### Document excerpt ###
Severity Escalation Matrix

Base Severity Blast Radius Domain Callers Final Severity
any >= threshold*4 any any Critical
any >= threshold any any Error (minimum)
any any auth any Critical
any any payment any Critical
any any any >= 10 Error (minimum)
any < threshold none < 10 unchanged

Default blast_radius_threshold = 5 (configurable in .cartomancer.toml).

Per-rule overrides from [knowledge.rules] are applied around the matrix above:

  • min_severity is applied as a floor before graph-based escalation
  • max_severity is applied as a ceiling after all escalation

LLM Provider Architecture

LlmProvider (async trait)
  fn name() -> &str
  fn complete(prompt) -> Result<String>
  fn deepen(finding) -> Result<()>  // default impl builds prompt + calls complete
    │
    ├── OllamaProvider
    │     POST http://localhost:11434/api/chat
    │     No API key, stream: false
    │     Default for local development
    │
    └── AnthropicProvider
          POST {base_url}/v1/messages (default: https://api.anthropic.com)
###
## Tasks for this exercise:
1. Update the severity escalation document by rewriting everything from "Default blast_radius_threshold = 5" down to "LlmProvider (async trait)", putting "cap" in place of "ceiling".
2. Take the severity escalation document further, picking up right after its final line.
The lines that come next are separate material and are not part of the severity escalation document.
### Dataset section ###
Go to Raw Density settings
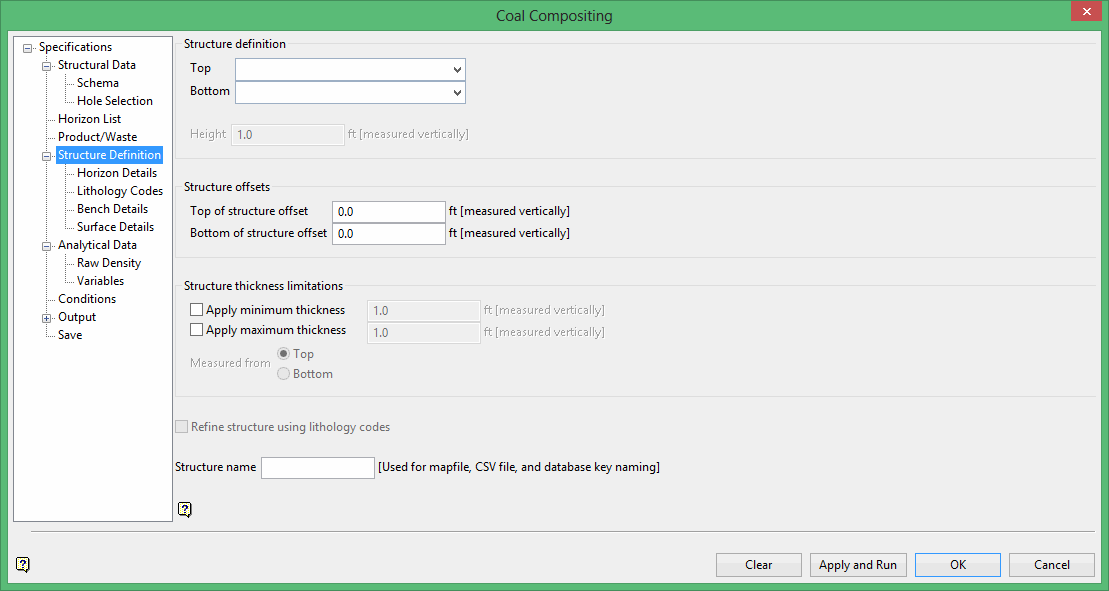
###
## Answers for the tasks:
1.
Default blast_radius_threshold = 5 (configurable in .cartomancer.toml).

Per-rule overrides from [knowledge.rules] are applied around the matrix above:

  • min_severity is applied as a floor before graph-based escalation
  • max_severity is applied as a cap after all escalation

LLM Provider Architecture

LlmProvider (async trait)

2.
          x-api-key header, anthropic-version: 2023-06-01
          max_tokens validated: 1..=128,000
          For production use (with_base_url() for testing)

Provider selected via llm.provider in config. Factory: create_provider(&LlmConfig). create_provider validates max_tokens before constructing the Anthropic provider.

LLM Deepening

Triggered only when:

  • Finding severity >= llm_deepening_threshold (default: Error)
  • AND blast radius > 3

Prompt includes:

  • Finding details (rule, message, severity, file, code snippet)
  • Enclosing function/class body (truncated to 2000 chars, when enclosing_context = true in config)
  • Structural context from cartog (symbol name, blast radius, callers list, domain tags)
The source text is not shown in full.